Income Inequality, Educational Inequity, Privatization…  Pittsburgh to Chicago

Two blog posts arrived in my in-box today.  The first is from a young woman, Jessie Ramey, whose blog is called Yinzercation and whose recent post is titled Diane Ravitch Launched, Yinzer-Style.  This sent me, of course to Google and ultimately Wikipedia for a definition: “Yinzer is a 20th century term playing on the Pittsburgh, Pennsylvania second-person plural vernacular “yinz.”  This post is about Diane Ravitch’s book launch for Reign of Error on last Monday night at a synagogue in Pittsburgh.

The event drew a thousand people and involved presentations by several school music groups.  Writes Ms. Ramey, ” Several student leaders from the Westinghouse Bulldogs high-stepping marching band joined Dr. Ravitch on stage to explain what has happened to arts education, music, and band at their high school. Despite the proud Westinghouse legacy that includes many of this country’s jazz greats (think Billy Strayhorn, Al Aaron, Mary Lou Williams and a host of others), the ragtag band has almost no instruments, hasn’t had new uniforms in more than a dozen years, and can’t even afford drumsticks. Yet the students are passionate about holding their band together.”

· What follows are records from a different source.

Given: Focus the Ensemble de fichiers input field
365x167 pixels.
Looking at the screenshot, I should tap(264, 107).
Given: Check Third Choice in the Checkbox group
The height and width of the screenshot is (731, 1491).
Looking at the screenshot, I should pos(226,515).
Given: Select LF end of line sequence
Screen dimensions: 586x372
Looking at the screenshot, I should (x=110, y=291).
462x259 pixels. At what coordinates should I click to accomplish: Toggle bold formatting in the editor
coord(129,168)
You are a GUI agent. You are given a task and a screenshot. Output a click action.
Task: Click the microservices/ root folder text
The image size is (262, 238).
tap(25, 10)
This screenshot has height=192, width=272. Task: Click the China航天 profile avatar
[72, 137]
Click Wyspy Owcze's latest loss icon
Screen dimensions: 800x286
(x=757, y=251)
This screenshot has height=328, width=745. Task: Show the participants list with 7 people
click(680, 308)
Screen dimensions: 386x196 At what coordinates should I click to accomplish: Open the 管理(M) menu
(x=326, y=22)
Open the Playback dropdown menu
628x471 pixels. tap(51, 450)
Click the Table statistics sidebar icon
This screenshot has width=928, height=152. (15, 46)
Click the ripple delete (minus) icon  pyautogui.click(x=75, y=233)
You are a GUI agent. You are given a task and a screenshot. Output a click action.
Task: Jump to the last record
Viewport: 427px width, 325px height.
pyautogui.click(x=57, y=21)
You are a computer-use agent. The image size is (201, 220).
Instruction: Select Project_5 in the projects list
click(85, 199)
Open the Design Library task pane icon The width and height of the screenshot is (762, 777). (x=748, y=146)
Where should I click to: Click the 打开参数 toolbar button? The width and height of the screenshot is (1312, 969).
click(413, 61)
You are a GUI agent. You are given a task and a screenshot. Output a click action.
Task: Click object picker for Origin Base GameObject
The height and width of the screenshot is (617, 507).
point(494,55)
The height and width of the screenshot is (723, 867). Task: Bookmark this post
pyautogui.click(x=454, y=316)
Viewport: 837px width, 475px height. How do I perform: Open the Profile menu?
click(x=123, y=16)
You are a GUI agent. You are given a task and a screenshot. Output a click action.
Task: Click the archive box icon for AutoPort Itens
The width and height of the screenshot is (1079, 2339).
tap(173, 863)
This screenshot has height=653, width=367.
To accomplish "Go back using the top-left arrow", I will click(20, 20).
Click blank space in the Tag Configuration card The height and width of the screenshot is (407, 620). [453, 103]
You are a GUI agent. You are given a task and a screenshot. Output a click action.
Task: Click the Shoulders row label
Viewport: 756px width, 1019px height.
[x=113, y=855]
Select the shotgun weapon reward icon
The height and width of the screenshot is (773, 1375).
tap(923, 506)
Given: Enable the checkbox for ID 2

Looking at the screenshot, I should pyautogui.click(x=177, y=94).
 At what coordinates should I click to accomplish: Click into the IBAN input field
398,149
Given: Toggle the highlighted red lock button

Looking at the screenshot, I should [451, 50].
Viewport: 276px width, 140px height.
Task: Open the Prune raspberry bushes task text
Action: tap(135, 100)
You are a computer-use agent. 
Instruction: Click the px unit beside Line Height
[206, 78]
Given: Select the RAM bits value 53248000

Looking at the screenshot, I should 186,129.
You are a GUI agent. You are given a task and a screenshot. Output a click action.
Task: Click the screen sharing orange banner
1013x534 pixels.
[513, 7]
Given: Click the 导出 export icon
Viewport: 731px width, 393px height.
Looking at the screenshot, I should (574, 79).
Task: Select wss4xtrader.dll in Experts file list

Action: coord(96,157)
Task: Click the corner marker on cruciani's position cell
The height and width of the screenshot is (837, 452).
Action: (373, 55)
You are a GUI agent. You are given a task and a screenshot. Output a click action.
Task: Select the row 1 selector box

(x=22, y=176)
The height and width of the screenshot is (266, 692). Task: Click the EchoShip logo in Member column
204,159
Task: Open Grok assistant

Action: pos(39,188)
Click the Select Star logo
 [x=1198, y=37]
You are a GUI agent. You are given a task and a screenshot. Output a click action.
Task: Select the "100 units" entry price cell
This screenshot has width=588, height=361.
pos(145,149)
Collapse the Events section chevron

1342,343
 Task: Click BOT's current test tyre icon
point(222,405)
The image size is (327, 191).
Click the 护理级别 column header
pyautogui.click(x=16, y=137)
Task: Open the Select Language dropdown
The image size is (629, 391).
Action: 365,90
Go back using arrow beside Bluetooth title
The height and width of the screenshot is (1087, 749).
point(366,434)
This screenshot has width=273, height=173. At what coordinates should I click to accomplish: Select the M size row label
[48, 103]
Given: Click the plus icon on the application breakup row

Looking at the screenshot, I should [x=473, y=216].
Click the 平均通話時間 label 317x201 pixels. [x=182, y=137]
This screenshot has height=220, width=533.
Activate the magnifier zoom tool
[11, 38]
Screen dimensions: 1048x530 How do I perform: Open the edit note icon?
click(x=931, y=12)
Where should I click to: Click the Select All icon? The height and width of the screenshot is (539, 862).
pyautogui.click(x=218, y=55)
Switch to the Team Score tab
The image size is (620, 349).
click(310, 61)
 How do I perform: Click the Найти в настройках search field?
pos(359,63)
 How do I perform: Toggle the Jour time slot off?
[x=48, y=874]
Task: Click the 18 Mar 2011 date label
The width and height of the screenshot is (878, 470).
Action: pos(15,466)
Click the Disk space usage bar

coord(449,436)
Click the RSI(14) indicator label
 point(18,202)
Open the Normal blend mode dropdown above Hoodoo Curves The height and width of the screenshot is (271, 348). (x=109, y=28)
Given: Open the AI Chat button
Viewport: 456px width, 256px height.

The second blog post, The Myth of the Level Playing Field,  is from the Rev. John Thomas at Chicago Theological Seminary.  He too writes about public education, describing the scene as he rides his bike to work each morning down Stony Island Parkway, “past two schools within a quarter of a mile of each other.  On one stretch… sits the new Earl Shapiro Hall, a slick, multi-million dollar campus for the early childhood program of the University of Chicago Lab Schools.”  This is the school where President Obama sent his children when he lived in Chicago and where Mayor Rahm Emmanuel now sends his children.  According to Rev. Thomas, “Full day tuition for nursery through grade 5 at the Lab School is $25,300 a year.”

Rev. Thomas also rides his bike past Bret Harte Elementary School, a Chicago public math and science magnet school. Comparing the expenditure per pupil in the two schools, Rev. Thomas writes: “Per pupil spending in the Chicago Public Schools was about $12,000 per student in 2011 before this year’s round of large budget cuts.  While these numbers admittedly compare apples and oranges, the fruit is still rotten.”

Rev. Thomas examines updated research on income inequality recently released by University of California economist, Emmanuel Saez, research documenting that America’s growing inequality is unprecedented—with the top 1 percent controlling 95 percent of real income growth between 2009 and 2012.  “The children skipping to school on the sidewalks along Stony Island have not read Saez’s report,” writes Thomas. “They’re just living it.  The enormous imbalance of privilege will become more and more apparent to the children at Bret Harte while the children at the Lab School will move through lives often shielded from the tough south side neighborhoods where the pitiful scraps of America’s economy are tossed.”

The subject of Ravitch’s new book is the damage being done to public education by policies that encourage privatization and that punish rather than helping public schools in the poorest neighborhoods of our big cities.  Pittsburgh’s Jessie Ramey describes what she views as the kernel of Ravitch’s new book: “Our pubic schools are public goods, and we must treat them that way…. Public education is a community responsibility, but the driving ideals of privatization—competition, choice, measurement, rank sorting, punishment, efficiencies—undermine that shared obligation.”